**Exercise**:
Copy each line of the records exactly, stopping only after the line that contains "Task: Click the Get started button" has been written, and leave pictures out.

**Raw data**:
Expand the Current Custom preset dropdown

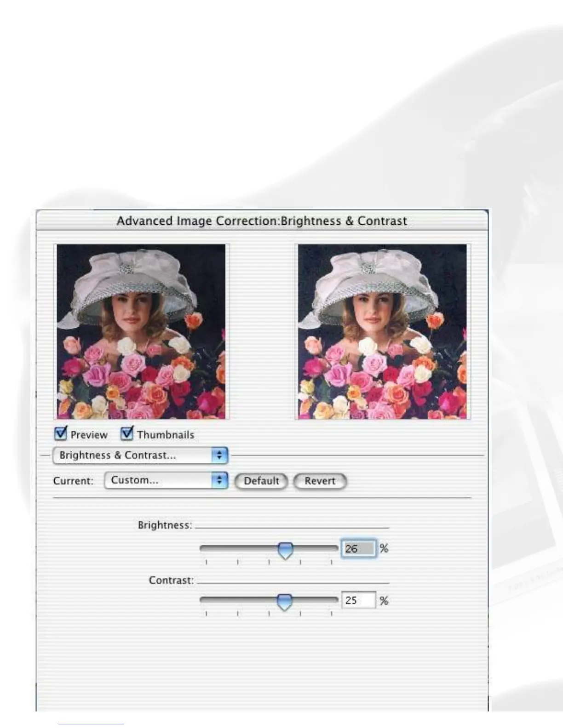[166, 480]
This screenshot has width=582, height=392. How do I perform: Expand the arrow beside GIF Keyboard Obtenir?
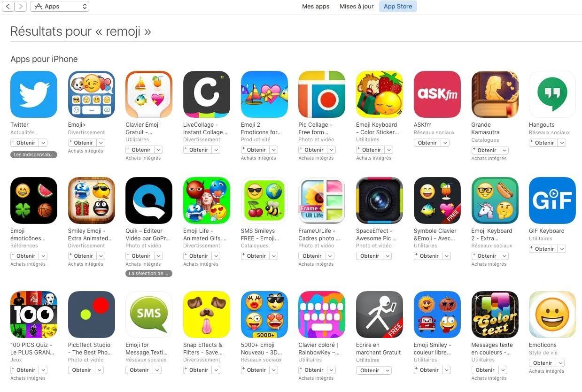(562, 249)
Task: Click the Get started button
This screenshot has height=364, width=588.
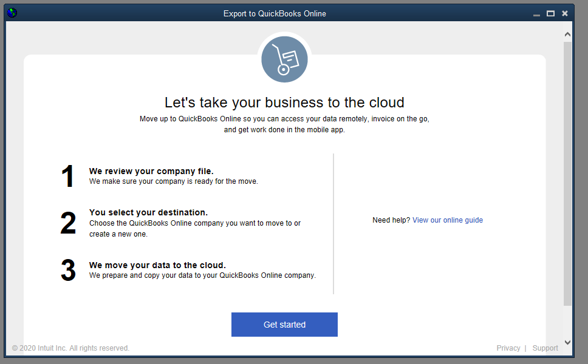Action: 284,325
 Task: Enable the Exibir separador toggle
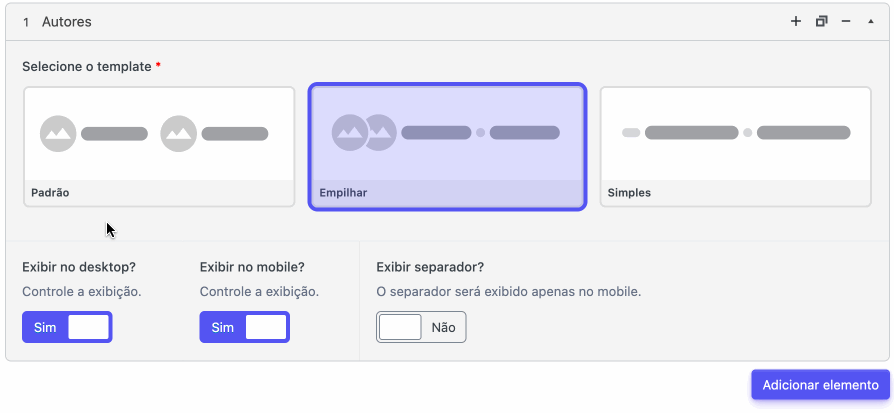click(421, 327)
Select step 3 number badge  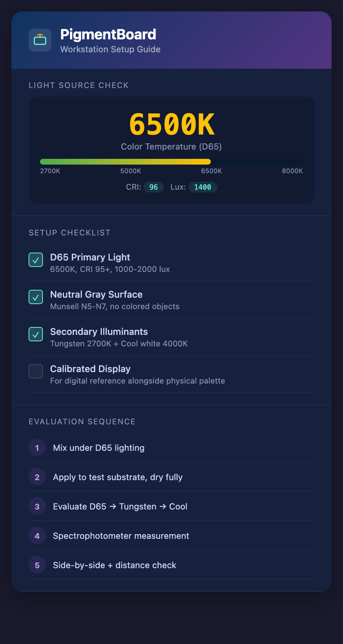point(37,506)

**Answer to the problem**:
Expand the Current Custom preset dropdown

[166, 480]
This screenshot has width=582, height=392. How do I perform: Expand the arrow beside GIF Keyboard Obtenir?
(562, 249)
Task: Click the Get started button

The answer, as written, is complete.